**Exercise goal**
Could you retype all of the data below exactly as given?

**Records for the exercise**
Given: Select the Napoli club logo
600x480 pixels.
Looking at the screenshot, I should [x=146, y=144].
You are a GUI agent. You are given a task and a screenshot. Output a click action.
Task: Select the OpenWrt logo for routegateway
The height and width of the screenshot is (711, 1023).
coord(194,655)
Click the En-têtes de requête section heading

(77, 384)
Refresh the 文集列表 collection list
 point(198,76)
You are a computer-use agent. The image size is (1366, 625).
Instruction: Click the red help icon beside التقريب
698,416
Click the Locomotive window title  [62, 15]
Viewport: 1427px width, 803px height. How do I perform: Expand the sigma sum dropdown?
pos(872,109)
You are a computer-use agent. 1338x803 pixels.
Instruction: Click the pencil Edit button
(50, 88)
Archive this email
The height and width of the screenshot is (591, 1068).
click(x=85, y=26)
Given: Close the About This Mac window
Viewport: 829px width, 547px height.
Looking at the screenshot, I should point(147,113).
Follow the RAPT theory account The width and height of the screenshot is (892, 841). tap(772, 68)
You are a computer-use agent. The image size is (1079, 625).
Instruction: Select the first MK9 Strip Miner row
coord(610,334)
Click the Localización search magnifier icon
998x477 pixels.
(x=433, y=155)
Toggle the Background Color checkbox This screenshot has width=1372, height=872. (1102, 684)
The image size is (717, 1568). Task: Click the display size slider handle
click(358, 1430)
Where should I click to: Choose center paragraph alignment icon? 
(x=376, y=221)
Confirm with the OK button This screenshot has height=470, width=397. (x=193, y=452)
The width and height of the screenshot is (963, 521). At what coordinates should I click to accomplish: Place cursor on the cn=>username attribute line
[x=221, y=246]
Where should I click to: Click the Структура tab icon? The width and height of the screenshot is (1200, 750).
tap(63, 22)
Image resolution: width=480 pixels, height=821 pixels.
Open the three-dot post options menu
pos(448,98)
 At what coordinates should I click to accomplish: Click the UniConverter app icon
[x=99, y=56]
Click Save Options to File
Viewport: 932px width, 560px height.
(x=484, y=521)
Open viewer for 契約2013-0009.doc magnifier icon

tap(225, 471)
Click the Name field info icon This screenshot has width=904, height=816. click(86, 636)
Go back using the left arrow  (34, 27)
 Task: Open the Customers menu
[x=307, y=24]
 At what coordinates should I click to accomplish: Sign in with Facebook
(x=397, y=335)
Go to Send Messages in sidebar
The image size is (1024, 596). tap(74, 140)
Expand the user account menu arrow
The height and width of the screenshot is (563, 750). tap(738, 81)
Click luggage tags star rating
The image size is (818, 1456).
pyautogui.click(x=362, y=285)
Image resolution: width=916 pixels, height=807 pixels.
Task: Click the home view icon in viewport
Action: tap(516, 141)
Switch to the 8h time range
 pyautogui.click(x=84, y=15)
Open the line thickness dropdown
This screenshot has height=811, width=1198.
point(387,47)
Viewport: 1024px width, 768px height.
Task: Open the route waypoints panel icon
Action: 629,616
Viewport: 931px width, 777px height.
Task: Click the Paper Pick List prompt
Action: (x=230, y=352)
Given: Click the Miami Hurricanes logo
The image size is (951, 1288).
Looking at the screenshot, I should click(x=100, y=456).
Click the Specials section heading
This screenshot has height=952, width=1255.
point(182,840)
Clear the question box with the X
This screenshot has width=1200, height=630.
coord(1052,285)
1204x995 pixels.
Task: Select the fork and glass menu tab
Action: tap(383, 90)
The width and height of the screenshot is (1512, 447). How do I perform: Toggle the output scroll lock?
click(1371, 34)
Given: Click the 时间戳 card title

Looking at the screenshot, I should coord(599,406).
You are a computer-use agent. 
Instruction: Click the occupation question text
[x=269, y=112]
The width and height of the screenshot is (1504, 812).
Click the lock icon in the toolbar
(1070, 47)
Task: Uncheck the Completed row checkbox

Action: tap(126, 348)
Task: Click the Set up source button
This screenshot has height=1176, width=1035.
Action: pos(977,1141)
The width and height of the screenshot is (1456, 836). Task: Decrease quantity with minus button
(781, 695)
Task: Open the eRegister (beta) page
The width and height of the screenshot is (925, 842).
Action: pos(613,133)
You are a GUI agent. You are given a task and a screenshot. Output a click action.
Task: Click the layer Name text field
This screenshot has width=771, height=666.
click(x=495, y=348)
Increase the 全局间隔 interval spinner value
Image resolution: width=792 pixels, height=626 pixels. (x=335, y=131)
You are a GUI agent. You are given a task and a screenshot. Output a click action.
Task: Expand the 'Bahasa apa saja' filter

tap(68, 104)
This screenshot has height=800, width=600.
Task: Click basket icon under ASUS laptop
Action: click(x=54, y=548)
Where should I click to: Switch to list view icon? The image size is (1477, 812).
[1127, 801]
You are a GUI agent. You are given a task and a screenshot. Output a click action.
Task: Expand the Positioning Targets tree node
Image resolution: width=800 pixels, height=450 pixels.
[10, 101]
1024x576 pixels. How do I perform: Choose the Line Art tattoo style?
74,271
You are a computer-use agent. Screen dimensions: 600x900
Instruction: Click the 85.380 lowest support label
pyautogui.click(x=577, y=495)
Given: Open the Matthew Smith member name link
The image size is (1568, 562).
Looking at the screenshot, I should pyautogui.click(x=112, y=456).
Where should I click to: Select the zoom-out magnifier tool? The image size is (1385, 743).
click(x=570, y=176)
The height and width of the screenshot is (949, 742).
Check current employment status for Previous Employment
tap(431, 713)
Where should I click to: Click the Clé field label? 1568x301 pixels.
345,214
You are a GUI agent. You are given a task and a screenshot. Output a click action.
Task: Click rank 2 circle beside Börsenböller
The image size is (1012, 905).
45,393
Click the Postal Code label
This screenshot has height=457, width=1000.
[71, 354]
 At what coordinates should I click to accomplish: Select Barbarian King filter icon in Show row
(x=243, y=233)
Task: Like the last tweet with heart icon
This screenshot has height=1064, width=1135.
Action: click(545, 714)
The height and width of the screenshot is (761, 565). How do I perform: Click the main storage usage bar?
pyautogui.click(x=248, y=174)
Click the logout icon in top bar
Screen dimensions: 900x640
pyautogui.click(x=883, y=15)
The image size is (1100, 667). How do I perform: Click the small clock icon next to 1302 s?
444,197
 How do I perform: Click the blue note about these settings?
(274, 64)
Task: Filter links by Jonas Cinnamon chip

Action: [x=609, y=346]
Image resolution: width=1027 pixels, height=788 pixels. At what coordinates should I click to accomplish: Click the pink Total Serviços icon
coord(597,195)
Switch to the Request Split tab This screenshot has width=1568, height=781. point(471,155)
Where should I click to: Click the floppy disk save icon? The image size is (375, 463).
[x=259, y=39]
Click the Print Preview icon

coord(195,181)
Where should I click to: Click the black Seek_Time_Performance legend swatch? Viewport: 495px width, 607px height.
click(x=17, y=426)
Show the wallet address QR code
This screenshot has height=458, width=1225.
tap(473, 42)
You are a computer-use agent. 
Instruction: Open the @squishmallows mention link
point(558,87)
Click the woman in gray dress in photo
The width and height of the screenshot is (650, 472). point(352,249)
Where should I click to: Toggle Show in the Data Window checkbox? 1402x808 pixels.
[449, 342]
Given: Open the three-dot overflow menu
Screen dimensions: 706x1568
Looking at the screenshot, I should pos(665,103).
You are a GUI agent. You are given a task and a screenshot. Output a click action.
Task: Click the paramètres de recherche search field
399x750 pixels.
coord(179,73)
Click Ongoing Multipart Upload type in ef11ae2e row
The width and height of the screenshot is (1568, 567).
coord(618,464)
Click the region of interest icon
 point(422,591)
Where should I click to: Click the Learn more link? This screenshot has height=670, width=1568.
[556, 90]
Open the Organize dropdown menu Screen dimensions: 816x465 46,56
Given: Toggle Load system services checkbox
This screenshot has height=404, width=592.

**Answer space**
Given: Select the Napoli club logo
600x480 pixels.
Looking at the screenshot, I should [x=146, y=144].
You are a GUI agent. You are given a task and a screenshot. Output a click action.
Task: Select the OpenWrt logo for routegateway
The height and width of the screenshot is (711, 1023).
coord(194,655)
Click the En-têtes de requête section heading

(77, 384)
Refresh the 文集列表 collection list
 point(198,76)
You are a computer-use agent. The image size is (1366, 625).
Instruction: Click the red help icon beside التقريب
698,416
Click the Locomotive window title  [62, 15]
Viewport: 1427px width, 803px height. How do I perform: Expand the sigma sum dropdown?
pos(872,109)
You are a computer-use agent. 1338x803 pixels.
Instruction: Click the pencil Edit button
(50, 88)
Archive this email
The height and width of the screenshot is (591, 1068).
click(x=85, y=26)
Given: Close the About This Mac window
Viewport: 829px width, 547px height.
Looking at the screenshot, I should point(147,113).
Follow the RAPT theory account The width and height of the screenshot is (892, 841). tap(772, 68)
You are a computer-use agent. The image size is (1079, 625).
Instruction: Select the first MK9 Strip Miner row
coord(610,334)
Click the Localización search magnifier icon
998x477 pixels.
(x=433, y=155)
Toggle the Background Color checkbox This screenshot has width=1372, height=872. (1102, 684)
The image size is (717, 1568). Task: Click the display size slider handle
click(358, 1430)
Where should I click to: Choose center paragraph alignment icon? 
(x=376, y=221)
Confirm with the OK button This screenshot has height=470, width=397. (x=193, y=452)
The width and height of the screenshot is (963, 521). At what coordinates should I click to accomplish: Place cursor on the cn=>username attribute line
[x=221, y=246]
Where should I click to: Click the Структура tab icon? The width and height of the screenshot is (1200, 750).
tap(63, 22)
Image resolution: width=480 pixels, height=821 pixels.
Open the three-dot post options menu
pos(448,98)
 At what coordinates should I click to accomplish: Click the UniConverter app icon
[x=99, y=56]
Click Save Options to File
Viewport: 932px width, 560px height.
(x=484, y=521)
Open viewer for 契約2013-0009.doc magnifier icon

tap(225, 471)
Click the Name field info icon This screenshot has width=904, height=816. click(86, 636)
Go back using the left arrow  (34, 27)
 Task: Open the Customers menu
[x=307, y=24]
 At what coordinates should I click to accomplish: Sign in with Facebook
(x=397, y=335)
Go to Send Messages in sidebar
The image size is (1024, 596). tap(74, 140)
Expand the user account menu arrow
The height and width of the screenshot is (563, 750). tap(738, 81)
Click luggage tags star rating
The image size is (818, 1456).
pyautogui.click(x=362, y=285)
Image resolution: width=916 pixels, height=807 pixels.
Task: Click the home view icon in viewport
Action: tap(516, 141)
Switch to the 8h time range
 pyautogui.click(x=84, y=15)
Open the line thickness dropdown
This screenshot has height=811, width=1198.
point(387,47)
Viewport: 1024px width, 768px height.
Task: Open the route waypoints panel icon
Action: 629,616
Viewport: 931px width, 777px height.
Task: Click the Paper Pick List prompt
Action: (x=230, y=352)
Given: Click the Miami Hurricanes logo
The image size is (951, 1288).
Looking at the screenshot, I should click(x=100, y=456).
Click the Specials section heading
This screenshot has height=952, width=1255.
point(182,840)
Clear the question box with the X
This screenshot has width=1200, height=630.
coord(1052,285)
1204x995 pixels.
Task: Select the fork and glass menu tab
Action: tap(383, 90)
The width and height of the screenshot is (1512, 447). How do I perform: Toggle the output scroll lock?
click(1371, 34)
Given: Click the 时间戳 card title

Looking at the screenshot, I should coord(599,406).
You are a computer-use agent. 
Instruction: Click the occupation question text
[x=269, y=112]
The width and height of the screenshot is (1504, 812).
Click the lock icon in the toolbar
(1070, 47)
Task: Uncheck the Completed row checkbox

Action: tap(126, 348)
Task: Click the Set up source button
This screenshot has height=1176, width=1035.
Action: pos(977,1141)
The width and height of the screenshot is (1456, 836). Task: Decrease quantity with minus button
(781, 695)
Task: Open the eRegister (beta) page
The width and height of the screenshot is (925, 842).
Action: pos(613,133)
You are a GUI agent. You are given a task and a screenshot. Output a click action.
Task: Click the layer Name text field
This screenshot has width=771, height=666.
click(x=495, y=348)
Increase the 全局间隔 interval spinner value
Image resolution: width=792 pixels, height=626 pixels. (x=335, y=131)
You are a GUI agent. You are given a task and a screenshot. Output a click action.
Task: Expand the 'Bahasa apa saja' filter

tap(68, 104)
This screenshot has height=800, width=600.
Task: Click basket icon under ASUS laptop
Action: click(x=54, y=548)
Where should I click to: Switch to list view icon? The image size is (1477, 812).
[1127, 801]
You are a GUI agent. You are given a task and a screenshot. Output a click action.
Task: Expand the Positioning Targets tree node
Image resolution: width=800 pixels, height=450 pixels.
[10, 101]
1024x576 pixels. How do I perform: Choose the Line Art tattoo style?
74,271
You are a computer-use agent. Screen dimensions: 600x900
Instruction: Click the 85.380 lowest support label
pyautogui.click(x=577, y=495)
Given: Open the Matthew Smith member name link
The image size is (1568, 562).
Looking at the screenshot, I should pyautogui.click(x=112, y=456).
Where should I click to: Select the zoom-out magnifier tool? The image size is (1385, 743).
click(x=570, y=176)
The height and width of the screenshot is (949, 742).
Check current employment status for Previous Employment
tap(431, 713)
Where should I click to: Click the Clé field label? 1568x301 pixels.
345,214
You are a GUI agent. You are given a task and a screenshot. Output a click action.
Task: Click rank 2 circle beside Börsenböller
The image size is (1012, 905).
45,393
Click the Postal Code label
This screenshot has height=457, width=1000.
[71, 354]
 At what coordinates should I click to accomplish: Select Barbarian King filter icon in Show row
(x=243, y=233)
Task: Like the last tweet with heart icon
This screenshot has height=1064, width=1135.
Action: click(545, 714)
The height and width of the screenshot is (761, 565). How do I perform: Click the main storage usage bar?
pyautogui.click(x=248, y=174)
Click the logout icon in top bar
Screen dimensions: 900x640
pyautogui.click(x=883, y=15)
The image size is (1100, 667). How do I perform: Click the small clock icon next to 1302 s?
444,197
 How do I perform: Click the blue note about these settings?
(274, 64)
Task: Filter links by Jonas Cinnamon chip

Action: [x=609, y=346]
Image resolution: width=1027 pixels, height=788 pixels. At what coordinates should I click to accomplish: Click the pink Total Serviços icon
coord(597,195)
Switch to the Request Split tab This screenshot has width=1568, height=781. point(471,155)
Where should I click to: Click the floppy disk save icon? The image size is (375, 463).
[x=259, y=39]
Click the Print Preview icon

coord(195,181)
Where should I click to: Click the black Seek_Time_Performance legend swatch? Viewport: 495px width, 607px height.
click(x=17, y=426)
Show the wallet address QR code
This screenshot has height=458, width=1225.
tap(473, 42)
You are a computer-use agent. 
Instruction: Open the @squishmallows mention link
point(558,87)
Click the woman in gray dress in photo
The width and height of the screenshot is (650, 472). point(352,249)
Where should I click to: Toggle Show in the Data Window checkbox? 1402x808 pixels.
[449, 342]
Given: Open the three-dot overflow menu
Screen dimensions: 706x1568
Looking at the screenshot, I should pos(665,103).
You are a GUI agent. You are given a task and a screenshot. Output a click action.
Task: Click the paramètres de recherche search field
399x750 pixels.
coord(179,73)
Click Ongoing Multipart Upload type in ef11ae2e row
The width and height of the screenshot is (1568, 567).
coord(618,464)
Click the region of interest icon
 point(422,591)
Where should I click to: Click the Learn more link? This screenshot has height=670, width=1568.
[556, 90]
Open the Organize dropdown menu Screen dimensions: 816x465 46,56
Given: Toggle Load system services checkbox
This screenshot has height=404, width=592.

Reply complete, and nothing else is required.